TASK TO COMPLETE
The goal here is an exact copy of the entries below, without their pictures.

RECORDS SUPPLIED below:

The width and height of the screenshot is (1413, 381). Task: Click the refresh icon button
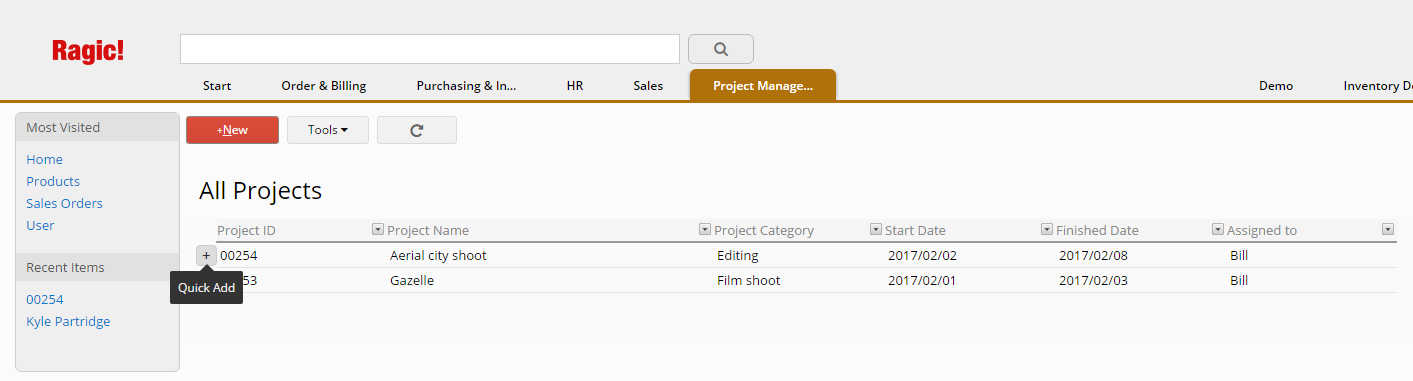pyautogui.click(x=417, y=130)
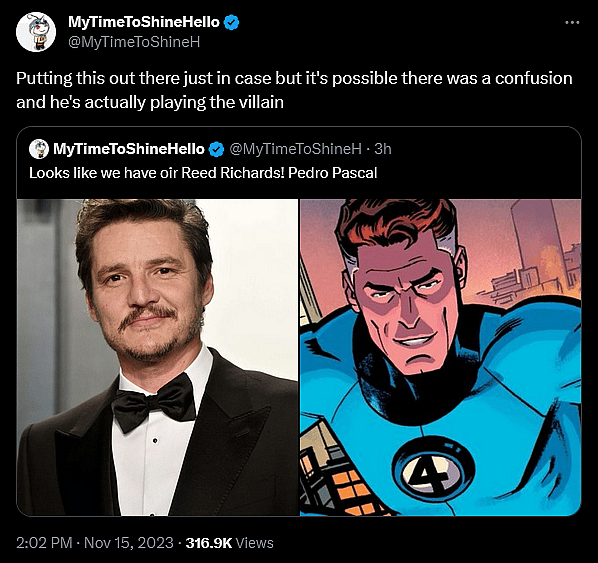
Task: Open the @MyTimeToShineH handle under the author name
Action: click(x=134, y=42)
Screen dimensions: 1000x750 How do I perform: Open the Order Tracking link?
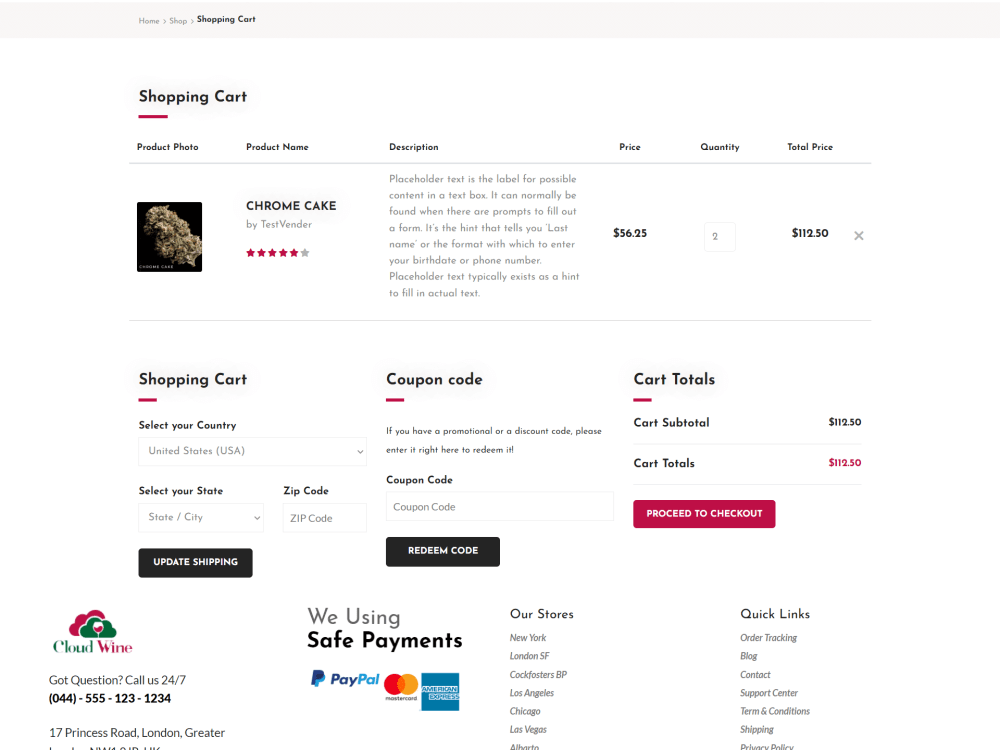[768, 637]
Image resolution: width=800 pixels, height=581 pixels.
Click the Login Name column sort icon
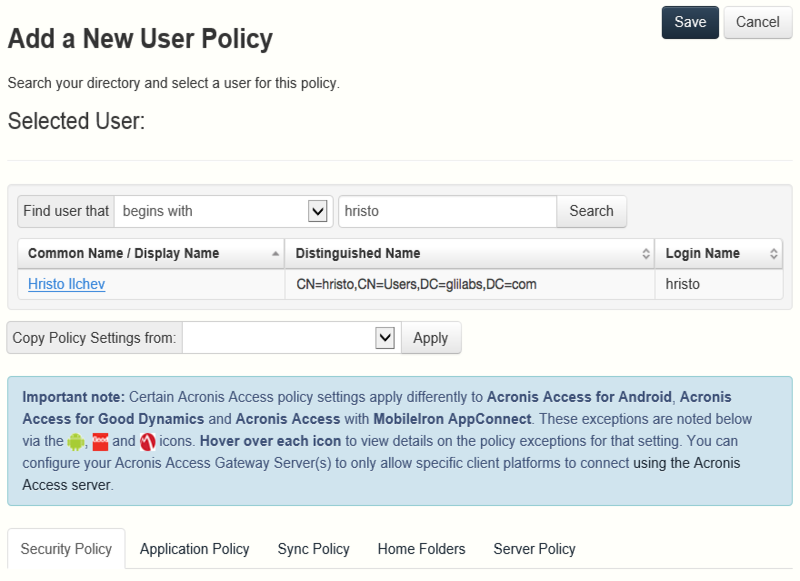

End of RECORDS SUPPLIED.

RESULT BELOW
The width and height of the screenshot is (1413, 381). Task: Click the refresh icon button
pyautogui.click(x=417, y=130)
Task: Open the @MyTimeToShineH handle under the author name
Action: click(x=134, y=42)
Screen dimensions: 1000x750 How do I perform: Open the Order Tracking link?
[768, 637]
Image resolution: width=800 pixels, height=581 pixels.
Click the Login Name column sort icon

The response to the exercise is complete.